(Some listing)
○ ○ ○ ○ ○

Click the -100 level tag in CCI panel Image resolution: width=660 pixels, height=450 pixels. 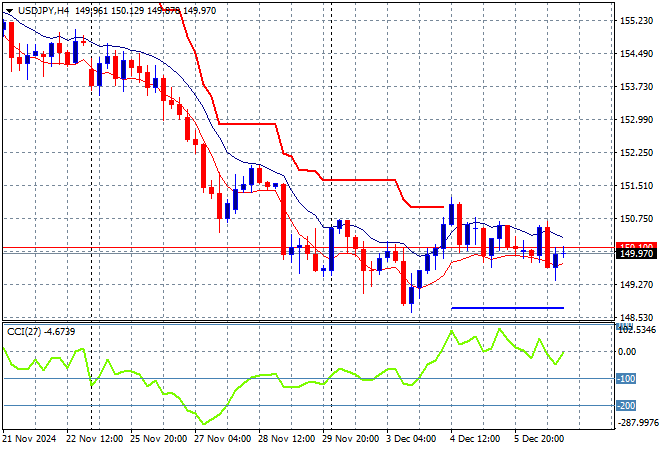click(x=629, y=379)
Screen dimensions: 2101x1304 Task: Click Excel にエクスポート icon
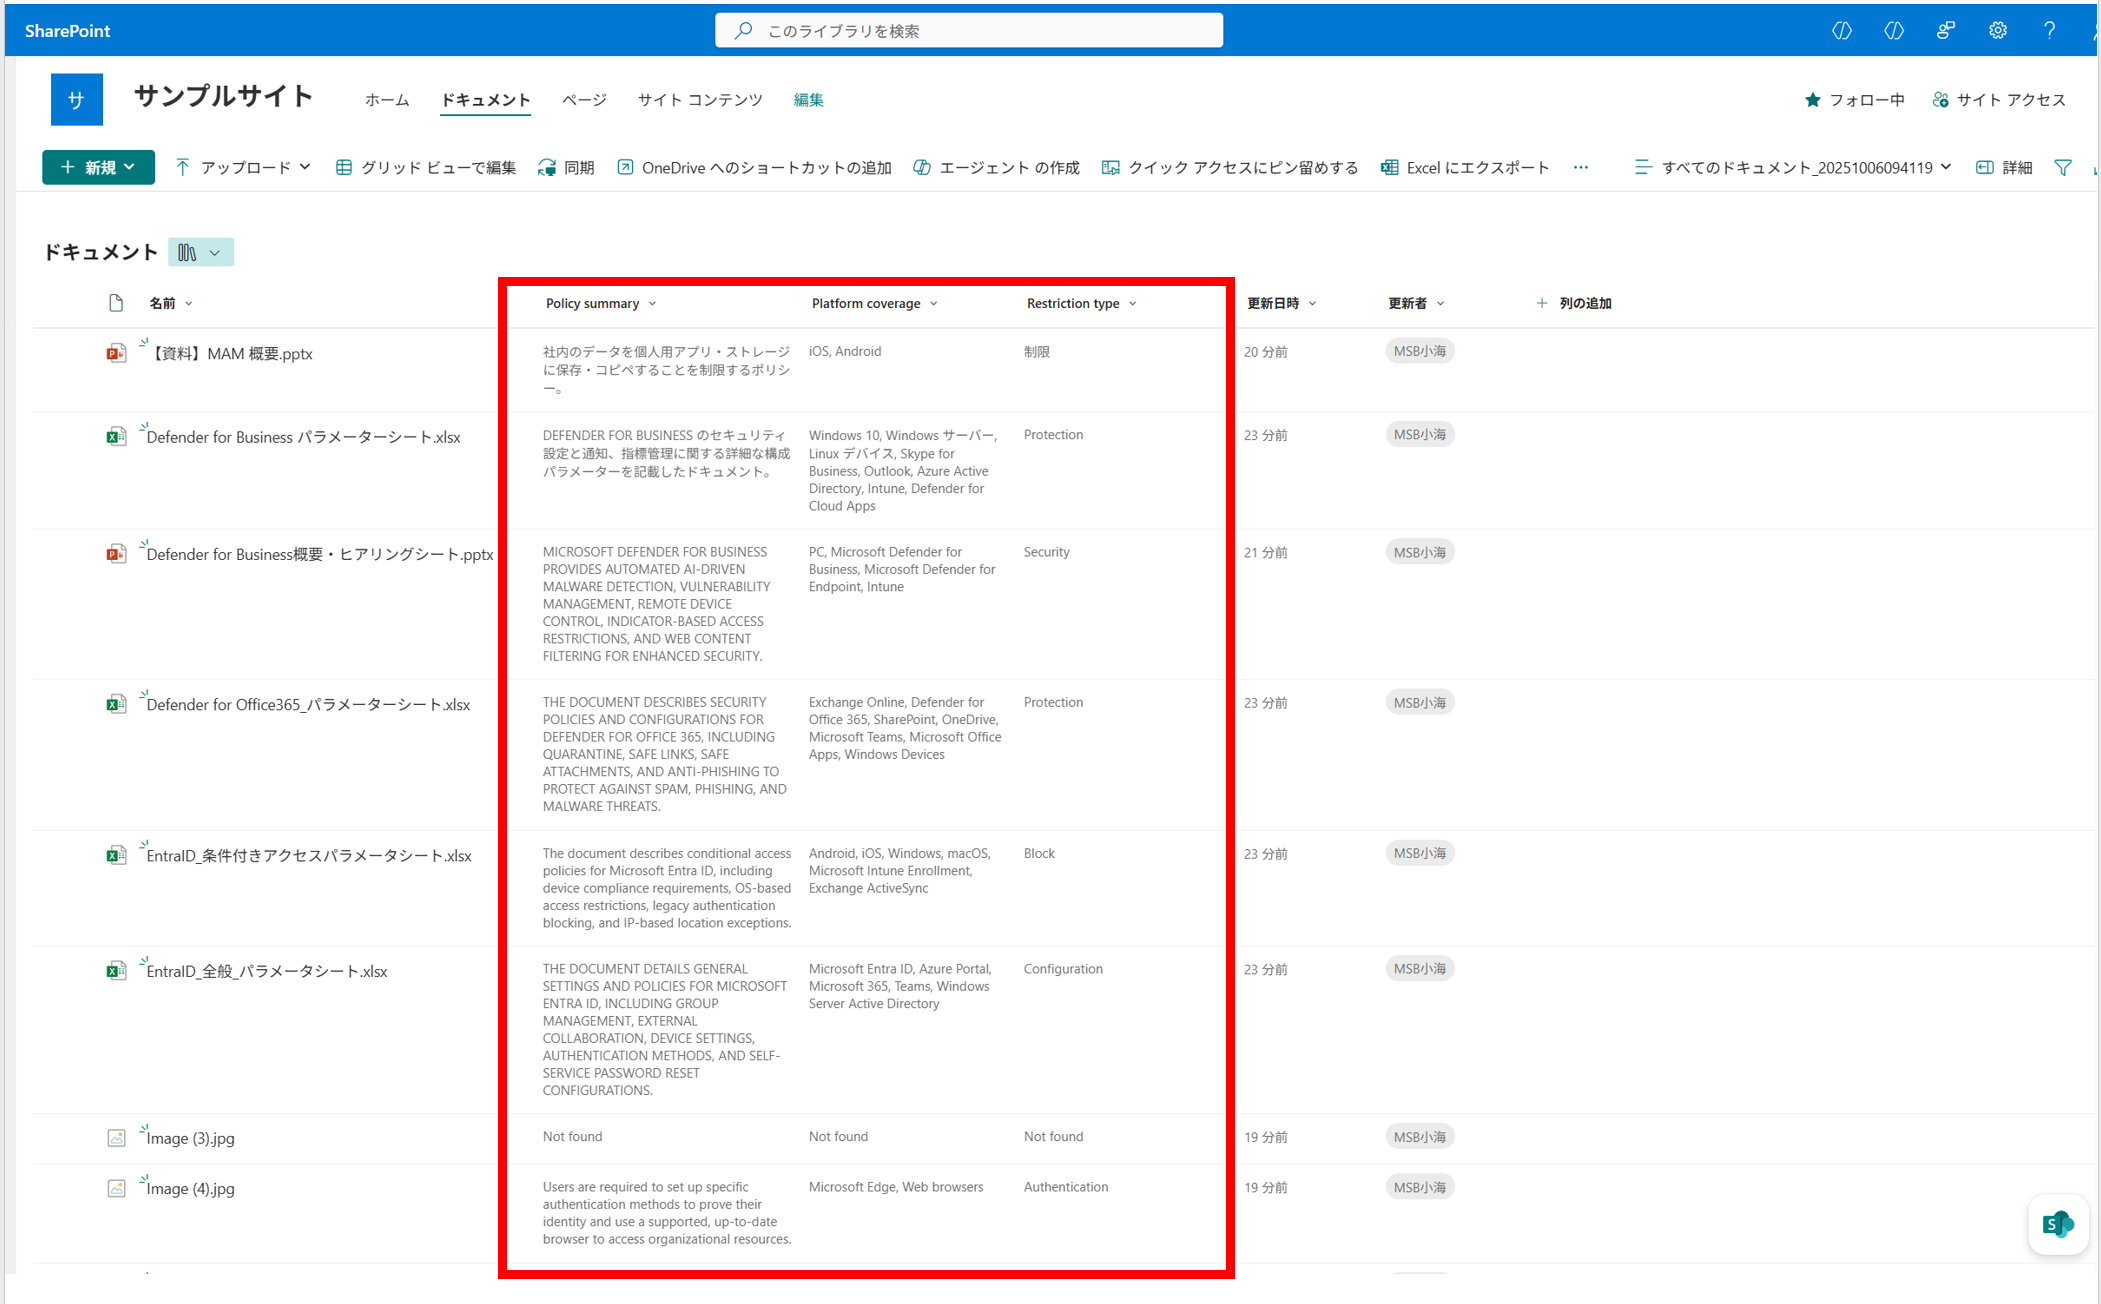coord(1390,167)
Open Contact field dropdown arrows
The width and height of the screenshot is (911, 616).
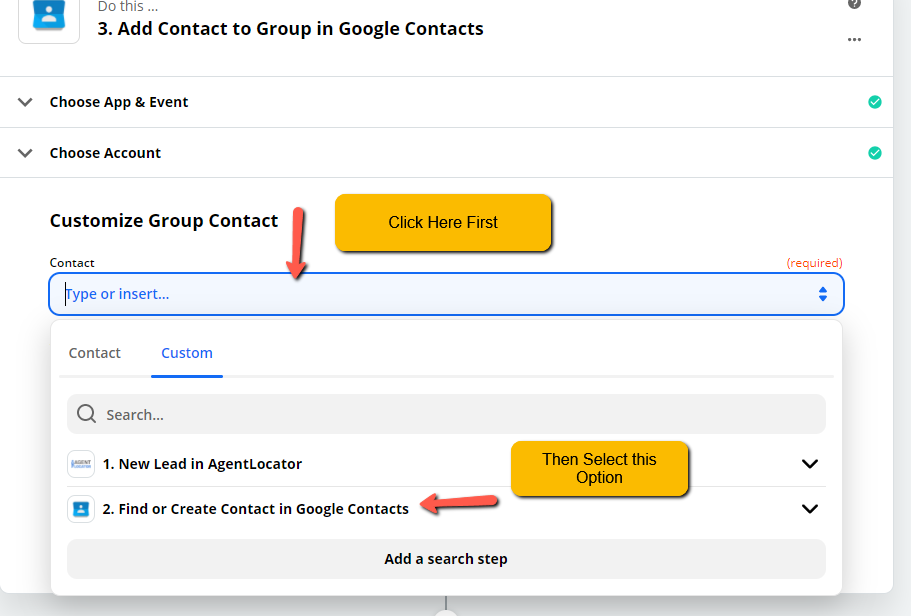coord(823,294)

○ ○ ○ ○ ○

■ Instructions for the task: Pull out the lines of the listing, starting with the line that contains "Open Contact field dropdown arrows" and going on through the end of the listing, and copy them unchanged without the pictures.

■ Response for this exercise:
Open Contact field dropdown arrows
The width and height of the screenshot is (911, 616).
coord(823,294)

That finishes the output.